Herman Melville on Cats
From Typee: "[On seeing a "big black spectral cat" sitting erect in his Typee doorway] I am one of those unfortunate persons to whom the sight of these animals is at any time an insufferable annoyance."

Ever Hear of Hotan?
"Hotan is recently famous for the discovery of caucasoid mummies, which are evidence of long term inhabitation of the area by the Tocharians. The desert atmosphere has preserved perishable items such as wood and fabric, attracting archaeologists. The area is rich in archaeological sites that are buried beneath the desert sand." [from Wikipedia]
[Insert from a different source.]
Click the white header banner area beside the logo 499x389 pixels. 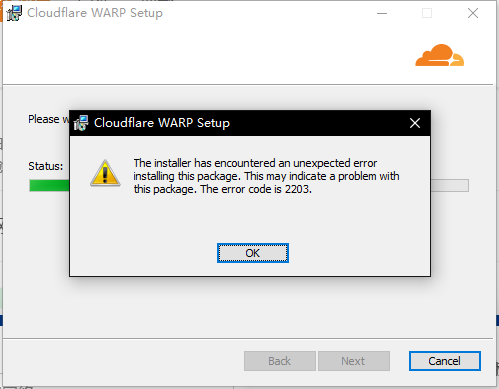coord(207,55)
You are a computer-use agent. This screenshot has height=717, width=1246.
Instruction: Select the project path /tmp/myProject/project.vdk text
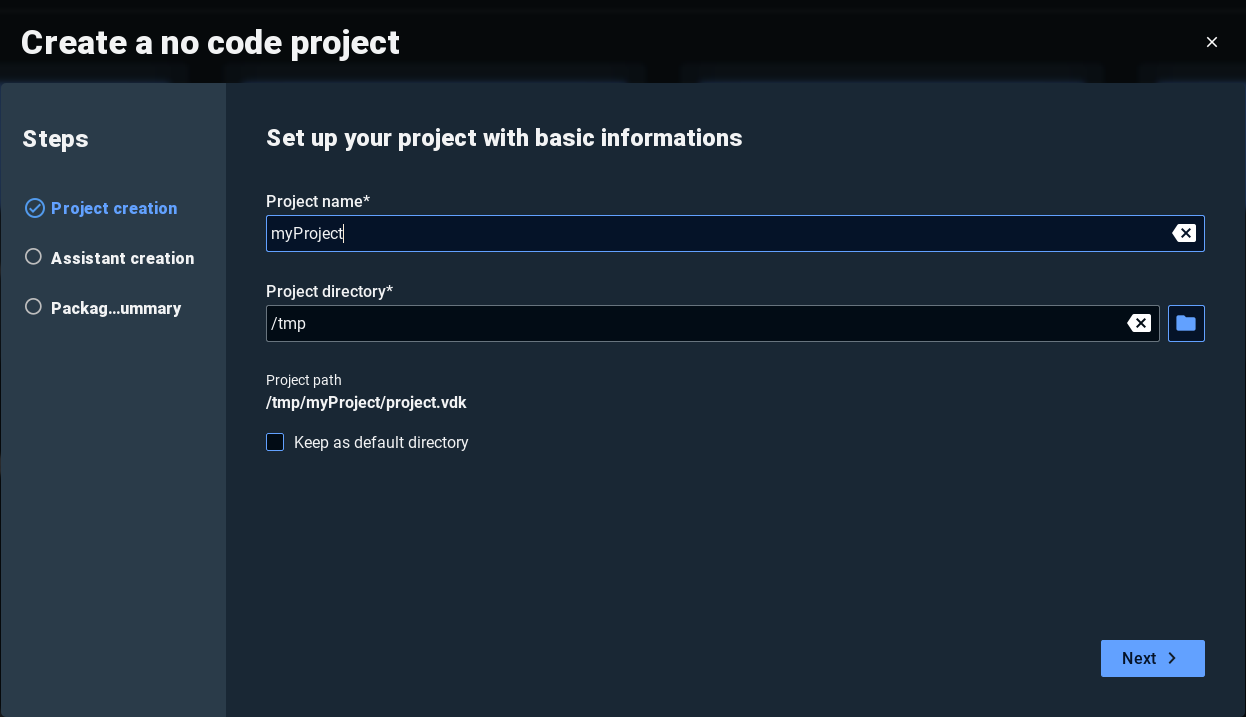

I am compiling a study of the Principality of Chach. My study starts in Western Turkestan, "the Transoxiana of the ancients," or so called by ancient numismatist, Richard Frye, in his American Numismatic Society publication, Notes on the Early Coinage of Transoxiana, published by the Society in 1949, when hardly anything at all was known about the Principality of Chach except that, yes, it had existed. In the Southern Tarim Basin in what now is Turkestan, formerly Western Turkestan, Tocharian A and B languages, also known as Chinese Turkestan back then, an area Frye called a "linguistic gold mine" with Tocharian A and B, Khotanese-Saka, Sogdian, Parthian, Pahlevi (Persian), Syriac (a language Pastor Melissa Scott knows), and later Turkish and Tibetan. In Western Turkestan it was Sogdian and a separate language: Khwarazm (modern Khiva), and another tongue spoken by the Hephthalites, called the White Huns, and who came from the East in the 5th Century AD.

Sogdian was an East Iranian language used by traders, colonists, and missionaries (Buddhists, Manichaeans, Christians) especially along that portion of the Silk Road that ran from the Middle East all the way to China. Chach was home to the Chachians, who, according to Chinese writers, were expert silver miners and silversmiths, especially expert coiners. A numismatist named Davidovich wrote in 1979 about Bukharan silver coins being minted in Chach. By the 7th century AD, the Chach were minting their own coins--23 types discovered to date. The Principality of Chach was located just northwest of the present city of Tashkent, Uzbekistan, just outside of present-day Samarkand. The City of Tashkent (Tash for "Stone"/Kent for "City") started as an oasis on the Chirchik River at the foothills of the Colestan Mountains. In the 5th century AD, the Principality of Chach built a square citadel 8 km south of the Syr Darya River. Chach developed into a principality of 30 towns and controlled a network of 50 canals, also becoming a trade center on the Silk Road between Sogdians and Turkic nomads. Hsien-tsang called Chach "Che-Shih." During the Samarkand dynasty--Tashkent became Binkath, though the Arabs kept the old name "Chash," pronouncing it "Shash." Tashkent, "the City of Stone" comes from Kara-Kahnid rule in the 10th Century.

Whew, I'm glad I got all those notes collected and off my chest.


Denny Zeitlin
Denny Zeitlin was a San Francisco jazz pianist of phenomenal technical skills, a truly speedy pianist, who I believe was also a psychiatrist. I do know, Denny Zeitlin wrote the music for the new version of Invasion of the Body Snatchers--was the remake as good as the old one?

I hope I haven't bored you with my collective note taking. A raft of jots and tittles.